The EU’s chief Brexit negotiator has set his sights on getting rid of Britain’s annual budget rebate in a move which would hike the cost of a transition deal by £10billion.
The rebate was secured by Margaret Thatcher in 1984 and means some of the cash the UK pours into the coffers in Brussels is paid back each year.
But Michel Barnier has failed to take into account this money when spelling out how much he thinks the UK owes the bloc.
He has pegged the UK’s financial obligations at 14 per cent of the EU’s budget – rather than the lower 12.5 per cent it is after the rebate.
And it would see the cost of the proposed two-year Brexit transition deal after we quit the bloc in March 2019 soar by a staggering £10bn.
EU chief negotiator Michel Barnier, pictured in Brussles last month, has set his sights on getting rid of the UK’s EU budget rebate in a move which would slap another £10billion to the cost of a two-year transition deal
But any move to strip Britain of its rebate would enrage Brexiteers and could derail the negotiations altogether.
Mrs Thatcher won the rebate after a long battle with the EU and only after she threatened to withhold payments from Brussels.
She first called for the UK’s contributions to the bloc to be cut in 1980 telling the continent: ‘I want my money back!’
She emerged victorious four years later and Britain’s annual rebate had been fiercely guarded by every British PM ever since.

**What the exercise asks:**
In the article on the Brexit budget rebate, what percentage of the EU's budget does Michel Barnier set as the UK's financial obligations?

**Material shown:**
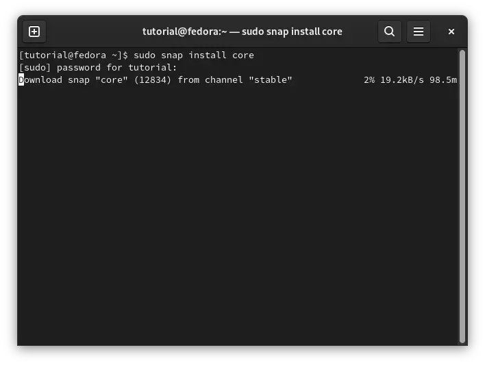Click the window title tutorial@fedora
The image size is (485, 365).
tap(243, 32)
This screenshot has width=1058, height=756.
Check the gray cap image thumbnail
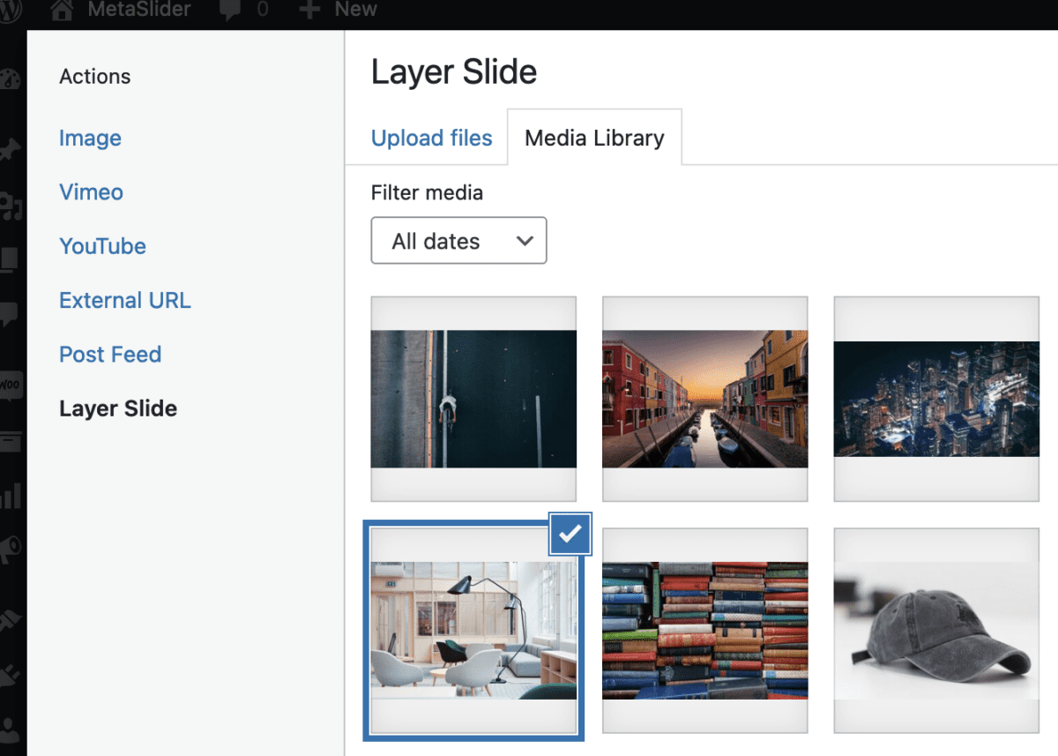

**Solution to the problem:**
14 per cent, rather than the 12.5 per cent it is after the rebate.